In a recent report issued by OCBC Securities, the research house trimmed the fair value of 4 stocks with Sino Biopharmaceutical facing the most severe cut.
- KWG Group Holdings Limited (1813 HK):
In its report, the analyst feels that the outlook is positive but management leans more towards the conservative. While the sales target of Rmb 65 billion for FY18 could be achieved, the report painted a bullish picture by target a 38% year-on-year revenue growth to Rmb 90 billion in FY19.
In addition, the selective loosening of property cooling measure on a city-by-city basis augurs well for KWG. With a sizeable landbank in Guangzhou and willingness by the Chinese government to allow larger mortgages, the analyst expects these factors to positively impact the operations despite cooling measures remaining in the near term.
The report also cited a dip in gearing from 77.3% in 1H18 to the 70%-75% range at the end of FY18 to be favourable despite an increase in interest cost.

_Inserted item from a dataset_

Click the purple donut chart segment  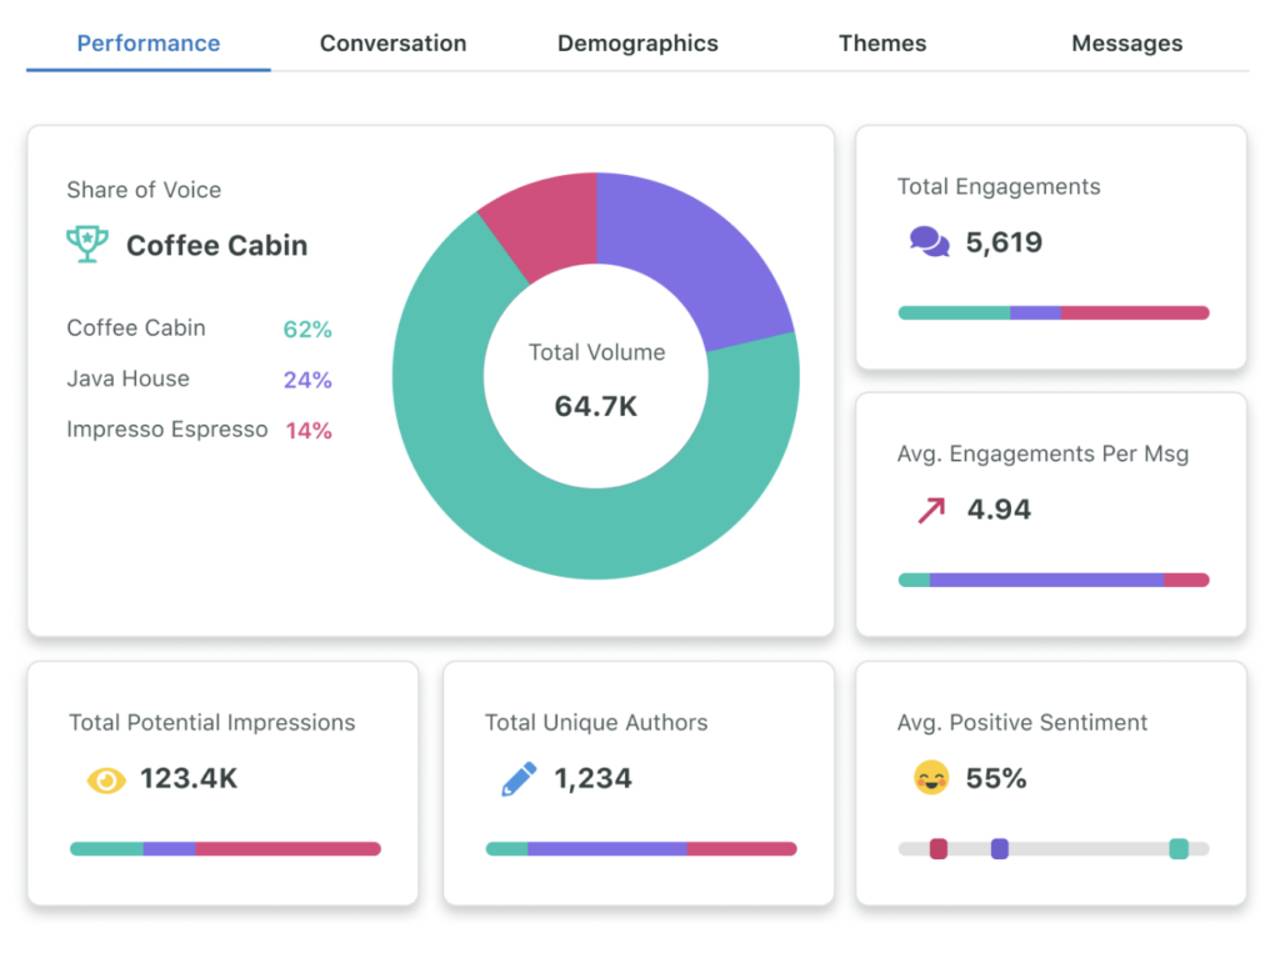[x=700, y=250]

On the flip side, the analyst warned that the depreciating Rmb versus the USD and the volatility in the markets could dampen sentiments. The fair value has been dropped from H$12.50 to HK$10.52 based on the earnings multiple of 5.5X.

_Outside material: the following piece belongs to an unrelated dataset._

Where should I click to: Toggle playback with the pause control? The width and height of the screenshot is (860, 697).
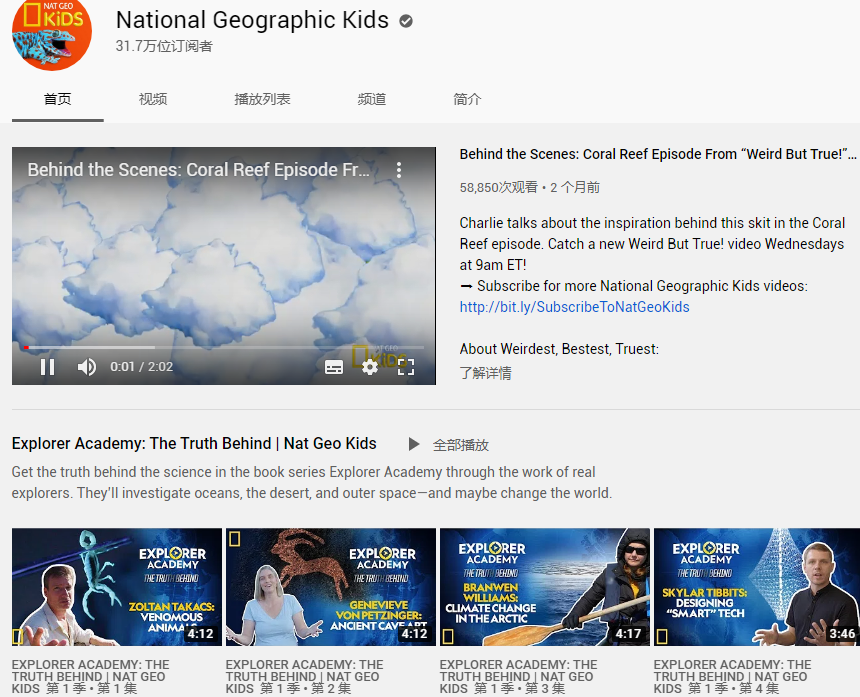(47, 367)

- Agile Group Holdings (3383 HK):
Agile Group is expected to miss its full-year 2018 sales target of Rmb 110 billion although it could still hit Rmb 110-120 billion in FY19. The Hainan Island developer is diversifying into other regions and this could put pressure on margins. In addition, its focus on Zhongshan where recent land tenders have been lacklustre, have seen Agile more cautious in replenishing landbank.
Its gearing remains on the high side at around 90% but the negatives have been largely discounted. The analyst expects headwind to taper off after some time while selective loosening of property cooling measures has been supporting the share prices of developers in general.

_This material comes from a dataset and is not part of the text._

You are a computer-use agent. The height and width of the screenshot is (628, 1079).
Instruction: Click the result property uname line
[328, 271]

At FY19F P/E of 5.5x, its fair value has been cut from HK$17.00 to HK$12.86.
- Shangri-La Asia (69 HK):
Expectations of the hotel group has been revised owing to signs that revenue per room (RedPAR) is slowing down as a result of trade war uncertainties as well as weakness in the Rmb.
As China remains an important market for the company with Shangri-La’s mainland Chinese hotel assets contributing 49% of the group’s hotel EBITDA and 31% of the group’s EBITDA across all segments in FY18, weakness in the key market led the analyst to downgrade expectations.
As a result, Shangri-La Asia’s target price based on a sum-of-the-parts valuation method has been slashed to HK$16.40 from HK$20.00. However, it was highlighted that institutional investors have started to notice value in this counter but warned that it is a volatile stock while a BUY call remains.
- Sino Biopharmaceutical (1177 HK):
The report cites the company operating in a challenging environment whereby new policy changes have impacted its operations. Reflective of this, the MSCI China Health Care index fell from 174.69 on 13 Dec 2018 to as low as 151.74 on 27 Dec 2018, a decline of 13.1% over 10 trading sessions. As a result of this, the index has shed a total of 27.1% from the start of the year.
In addition, the earnings outlook has deteriorated due to lack of visibility on which products will be on the affected list and the potential impact on longer term sales and profits from these products.
Sino Biopharmaceutical posted a nine-month net earnings of Rmb2.2 billion, up 22%, while revenue rose 37% to Rmb15.7 billion. As sales of new products accounted for about 18.1% of its revenue margins could be compressed owing to changes in its operating environment.
The analyst pared its valuations down to 18x, reflecting the cut of the MSCI China Health Care index from 31x to 19x, giving Sino Biopharmaceutical a price target of HK5.45.